Keep on Marchin'

North Mississippi Allstars redefine the blues jam

It's an undeniable fact that certain traditionally black genres of music such as the blues and sacred steel have become embraced by jam-band audiences far and wide. Despite what some purists may think, this is irrefutably a good thing. Artists like Robert Cray, Aubrey Ghent, and the Lee Boys can afford to play music full-time mainly because white audiences with the right ear are able to make the connection between the jamtastic sounds of the Grateful Dead and the pace of guitar-happy Southern blues. There are a few bands across the country that are honing in on this type of fusion, but they're all chasing the North Mississippi Allstars, the funky trio that's two parts jam, one part soul, and 100 percent committed to welding the sounds of Southern blues and rock into one enjoyable groove.

On its new concert DVD, Keep on Marchin,' the band lays down a bevy of jam riffs mixed with traditional backwoods blues, which may not work in some parts of the country but goes over well in Burlington, Vermont, where the footage was all shot. Filmed in November 2005 at the height of the band's popularity, much of its performance that night was drenched in cotton-field psychedelia and hillside rockabilly sweat. The synergy among guitarist/lead singer Luther Dickinson, drummer and brother Cody Dickinson, and bassist Chris Chew is obvious as the band locks in early and stays sonically connected all night long. There are initial snags, however, in the energy of the crowd; as the band moves from songs like "Mississippi Boll Weevil" to "Run On" and "Teasin' Brown," the audience initially seems stuck in a jamming dead zone as the more bluesy tunes don't give the crowd what it's yearning for.

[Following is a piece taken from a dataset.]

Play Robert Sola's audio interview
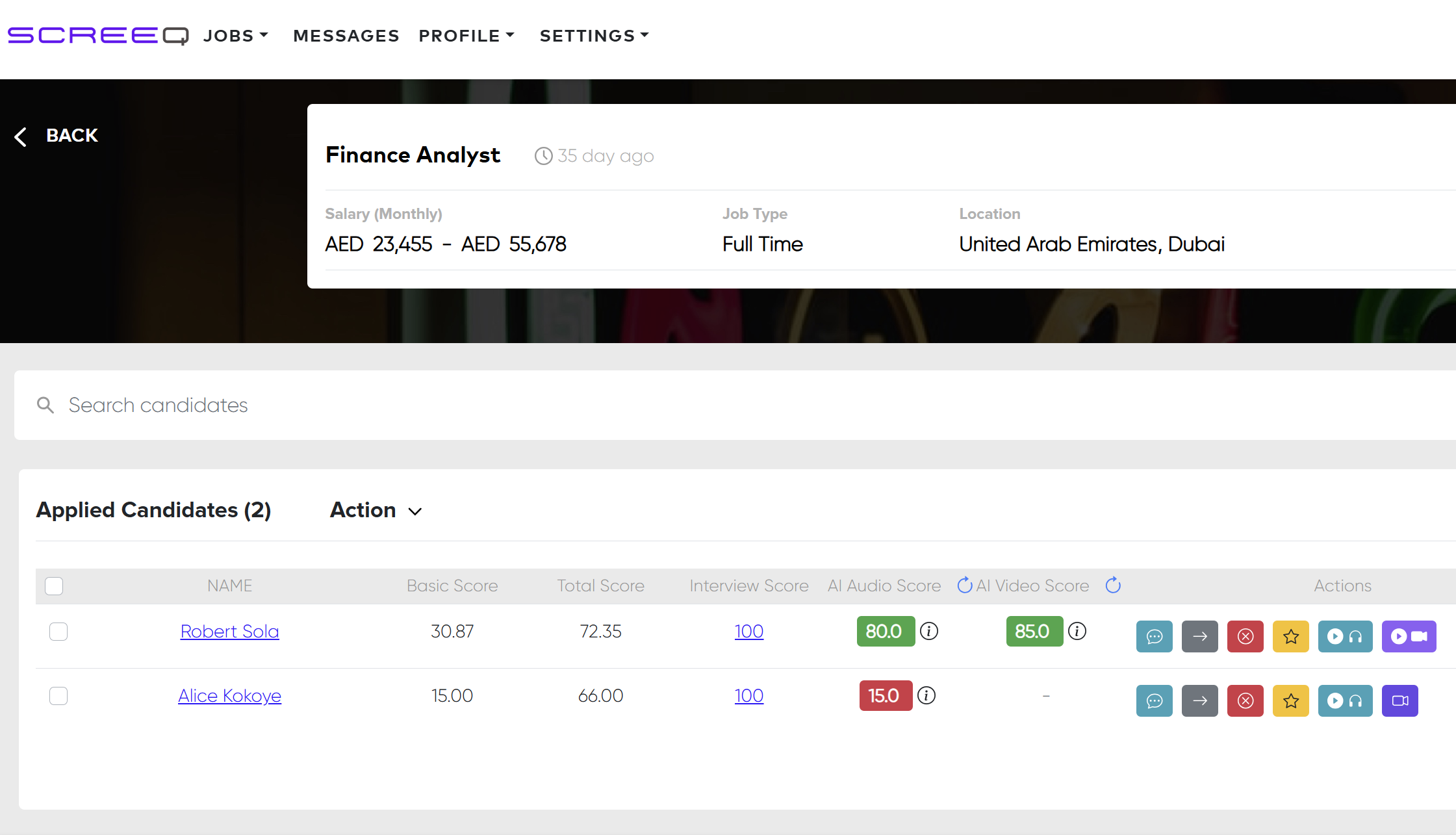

This is Phish country, and most of the crowd tends to stand around or simply sway rather annoyingly where the bodies are determined to jam-dance no matter what. As the concert picks up, so does the pace of the audience, and as the band jumps into tunes like "Moonshine" and "Goin' Down South," all the revelers are there, hootin' and hollerin,' clapping off-beat in the process but having a good time. The best part of the DVD comes when Cody jumps out in front of the audience and starts playing the electric washboard with a set of spoons, with Luther backing him up on drums. The camaraderie among the three musical brothers is so tangible, it's no wonder this concert celebrated the group's tenth anniversary as a band.